Abstract

Properties of deep convection over the tropical central Atlantic are analyzed in light of ozone as a quasi‐conservative quantity on the convective timescale. Multiple years of measurements of ozone from aircraft, shipboard and balloon platforms reveal that the mean ozone mixing ratio near 250 hPa, close in time and distance to the convective outflow at that pressure, is 7 ppb higher than at sea surface and marine boundary layer (MBL). The process that increases the ozone mixing ratio in the convective outflow is shown to be lateral entrainment of higher value ozone mixing ratio originating from the subsiding branch of the Hadley Cell.

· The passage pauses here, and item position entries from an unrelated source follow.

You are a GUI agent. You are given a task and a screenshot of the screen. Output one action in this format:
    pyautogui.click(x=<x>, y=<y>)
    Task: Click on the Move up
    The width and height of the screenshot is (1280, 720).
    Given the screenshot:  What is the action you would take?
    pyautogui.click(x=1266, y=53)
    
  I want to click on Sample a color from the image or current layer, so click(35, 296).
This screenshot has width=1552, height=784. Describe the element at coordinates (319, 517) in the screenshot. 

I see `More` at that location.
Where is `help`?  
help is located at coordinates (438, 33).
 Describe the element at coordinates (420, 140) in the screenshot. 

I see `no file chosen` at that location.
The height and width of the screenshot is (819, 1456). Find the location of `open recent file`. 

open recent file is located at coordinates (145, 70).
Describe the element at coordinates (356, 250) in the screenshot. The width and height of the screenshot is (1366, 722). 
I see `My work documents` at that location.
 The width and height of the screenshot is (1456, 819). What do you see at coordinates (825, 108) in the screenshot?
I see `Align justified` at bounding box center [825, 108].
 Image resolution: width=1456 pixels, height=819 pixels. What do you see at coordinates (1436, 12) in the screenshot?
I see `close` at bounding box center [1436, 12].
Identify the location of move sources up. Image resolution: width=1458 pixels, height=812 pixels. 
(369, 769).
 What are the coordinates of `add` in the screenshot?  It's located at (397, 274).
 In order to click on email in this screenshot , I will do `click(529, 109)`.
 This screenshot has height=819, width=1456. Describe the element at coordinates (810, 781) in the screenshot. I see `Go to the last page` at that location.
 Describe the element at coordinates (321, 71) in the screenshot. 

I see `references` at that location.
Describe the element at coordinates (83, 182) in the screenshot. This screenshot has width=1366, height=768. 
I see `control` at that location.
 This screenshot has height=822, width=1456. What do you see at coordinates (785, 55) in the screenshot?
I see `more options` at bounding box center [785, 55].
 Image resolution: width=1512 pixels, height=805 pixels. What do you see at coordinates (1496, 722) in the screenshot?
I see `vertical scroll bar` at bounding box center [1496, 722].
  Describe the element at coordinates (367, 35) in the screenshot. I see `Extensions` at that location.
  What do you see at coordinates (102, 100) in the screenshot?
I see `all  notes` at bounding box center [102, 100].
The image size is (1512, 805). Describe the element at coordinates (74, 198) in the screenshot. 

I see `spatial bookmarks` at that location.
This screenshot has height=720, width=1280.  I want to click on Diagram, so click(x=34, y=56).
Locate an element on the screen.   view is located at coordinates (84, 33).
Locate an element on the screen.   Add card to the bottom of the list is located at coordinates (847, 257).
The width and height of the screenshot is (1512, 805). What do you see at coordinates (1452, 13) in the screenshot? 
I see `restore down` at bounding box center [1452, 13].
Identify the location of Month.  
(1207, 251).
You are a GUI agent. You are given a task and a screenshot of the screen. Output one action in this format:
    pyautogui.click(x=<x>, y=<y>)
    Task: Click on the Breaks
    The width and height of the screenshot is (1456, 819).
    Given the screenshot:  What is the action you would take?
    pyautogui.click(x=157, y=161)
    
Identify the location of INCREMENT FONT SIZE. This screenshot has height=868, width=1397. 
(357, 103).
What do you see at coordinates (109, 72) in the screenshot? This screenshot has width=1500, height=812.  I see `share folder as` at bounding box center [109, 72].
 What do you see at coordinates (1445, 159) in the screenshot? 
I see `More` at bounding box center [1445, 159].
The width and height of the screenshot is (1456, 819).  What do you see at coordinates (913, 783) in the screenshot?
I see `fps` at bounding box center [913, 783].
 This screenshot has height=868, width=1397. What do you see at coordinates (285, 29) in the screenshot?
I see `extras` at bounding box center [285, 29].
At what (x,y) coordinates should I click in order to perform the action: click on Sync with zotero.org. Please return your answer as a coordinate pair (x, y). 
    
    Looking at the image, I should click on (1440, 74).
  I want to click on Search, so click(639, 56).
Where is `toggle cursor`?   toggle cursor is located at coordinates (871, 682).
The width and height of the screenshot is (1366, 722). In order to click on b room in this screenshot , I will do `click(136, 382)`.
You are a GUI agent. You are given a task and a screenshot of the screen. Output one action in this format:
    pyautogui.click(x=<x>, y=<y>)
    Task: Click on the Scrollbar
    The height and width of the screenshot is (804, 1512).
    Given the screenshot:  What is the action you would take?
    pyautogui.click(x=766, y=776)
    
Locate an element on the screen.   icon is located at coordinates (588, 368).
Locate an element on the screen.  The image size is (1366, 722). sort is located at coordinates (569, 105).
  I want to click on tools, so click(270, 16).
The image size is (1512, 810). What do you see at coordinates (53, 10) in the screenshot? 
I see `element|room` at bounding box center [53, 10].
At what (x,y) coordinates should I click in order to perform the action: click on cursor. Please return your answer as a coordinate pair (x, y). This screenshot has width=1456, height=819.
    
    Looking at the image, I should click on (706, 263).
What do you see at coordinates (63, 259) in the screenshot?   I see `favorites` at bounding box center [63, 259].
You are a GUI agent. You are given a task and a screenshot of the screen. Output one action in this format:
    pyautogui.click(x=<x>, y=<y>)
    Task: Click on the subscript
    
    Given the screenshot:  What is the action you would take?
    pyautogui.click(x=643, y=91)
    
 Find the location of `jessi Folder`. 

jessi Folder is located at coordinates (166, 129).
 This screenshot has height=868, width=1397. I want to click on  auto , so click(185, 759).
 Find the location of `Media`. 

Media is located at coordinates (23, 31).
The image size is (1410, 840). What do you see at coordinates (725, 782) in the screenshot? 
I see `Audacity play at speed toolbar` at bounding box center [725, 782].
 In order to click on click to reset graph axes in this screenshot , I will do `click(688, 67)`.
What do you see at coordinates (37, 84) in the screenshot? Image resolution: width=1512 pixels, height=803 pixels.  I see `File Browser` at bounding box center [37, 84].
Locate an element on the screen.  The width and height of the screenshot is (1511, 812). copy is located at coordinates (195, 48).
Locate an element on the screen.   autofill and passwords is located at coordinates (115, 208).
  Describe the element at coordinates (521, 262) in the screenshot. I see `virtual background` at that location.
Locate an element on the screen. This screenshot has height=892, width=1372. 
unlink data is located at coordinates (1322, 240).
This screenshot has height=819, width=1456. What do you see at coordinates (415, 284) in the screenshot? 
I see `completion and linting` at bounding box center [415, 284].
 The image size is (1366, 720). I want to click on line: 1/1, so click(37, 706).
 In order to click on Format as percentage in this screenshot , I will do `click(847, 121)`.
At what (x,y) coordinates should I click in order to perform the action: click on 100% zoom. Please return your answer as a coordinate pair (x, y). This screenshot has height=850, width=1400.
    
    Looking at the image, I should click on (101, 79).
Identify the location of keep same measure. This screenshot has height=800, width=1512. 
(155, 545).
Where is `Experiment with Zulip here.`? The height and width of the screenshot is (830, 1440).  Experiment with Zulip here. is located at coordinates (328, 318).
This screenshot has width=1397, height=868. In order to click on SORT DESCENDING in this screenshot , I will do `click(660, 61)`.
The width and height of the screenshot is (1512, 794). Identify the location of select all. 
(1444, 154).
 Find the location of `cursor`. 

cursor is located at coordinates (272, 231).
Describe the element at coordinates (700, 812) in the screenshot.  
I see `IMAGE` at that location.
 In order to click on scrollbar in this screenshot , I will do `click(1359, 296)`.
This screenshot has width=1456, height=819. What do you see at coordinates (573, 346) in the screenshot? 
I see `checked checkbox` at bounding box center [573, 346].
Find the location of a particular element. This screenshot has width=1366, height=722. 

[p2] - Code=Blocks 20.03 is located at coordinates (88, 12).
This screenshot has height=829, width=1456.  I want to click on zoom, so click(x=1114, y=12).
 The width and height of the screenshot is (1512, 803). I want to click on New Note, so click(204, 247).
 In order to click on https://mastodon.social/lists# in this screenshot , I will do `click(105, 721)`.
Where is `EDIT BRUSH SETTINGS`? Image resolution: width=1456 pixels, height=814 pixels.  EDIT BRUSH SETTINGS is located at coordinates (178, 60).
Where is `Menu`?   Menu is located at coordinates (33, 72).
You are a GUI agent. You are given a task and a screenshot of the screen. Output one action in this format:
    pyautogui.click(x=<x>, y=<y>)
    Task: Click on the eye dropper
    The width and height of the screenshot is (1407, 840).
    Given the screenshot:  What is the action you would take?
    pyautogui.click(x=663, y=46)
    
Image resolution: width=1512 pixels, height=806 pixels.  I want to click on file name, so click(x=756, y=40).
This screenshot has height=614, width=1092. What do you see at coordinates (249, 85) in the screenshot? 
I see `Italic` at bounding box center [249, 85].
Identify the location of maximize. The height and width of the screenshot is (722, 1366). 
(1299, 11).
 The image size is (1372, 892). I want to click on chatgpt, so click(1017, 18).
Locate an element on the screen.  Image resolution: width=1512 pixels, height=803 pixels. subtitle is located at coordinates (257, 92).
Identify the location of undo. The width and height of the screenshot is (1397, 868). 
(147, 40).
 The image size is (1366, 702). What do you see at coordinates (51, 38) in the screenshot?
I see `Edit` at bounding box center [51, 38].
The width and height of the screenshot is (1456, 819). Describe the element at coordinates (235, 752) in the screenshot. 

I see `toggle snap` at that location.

Ozone and humidity soundings obtained from cruise campaigns over the same region are used to identify the preferred or most pronounced levels of entrainment, which appear to be near 700 hPa and from 500 to 400 hPa, as indicated by layers of simultaneous drying and enhanced ozone mixing ratio in otherwise smooth profiles. There are also indications of convective detrainment at around 600 hPa and 300 hPa, which may correspond to shallow and deep convection, respectively. A simple model is used to estimate the ratio of the bulk entrainment mass flux (Φ2) between 900 and 400 hPa to the convective mass flux from the MBL below (Φ1). The ratio is calculated, on the basis of climatological ozone measurements, to be Φ2/Φ1 = 0.50. Thus the bulk outflow is 50% larger than the lateral mass flux in the MBL. The relative humidity over ice (RHi) of air at the convective outflow is centered at RHi = 110%, with a considerable range from a low near 40% to a high near 150%.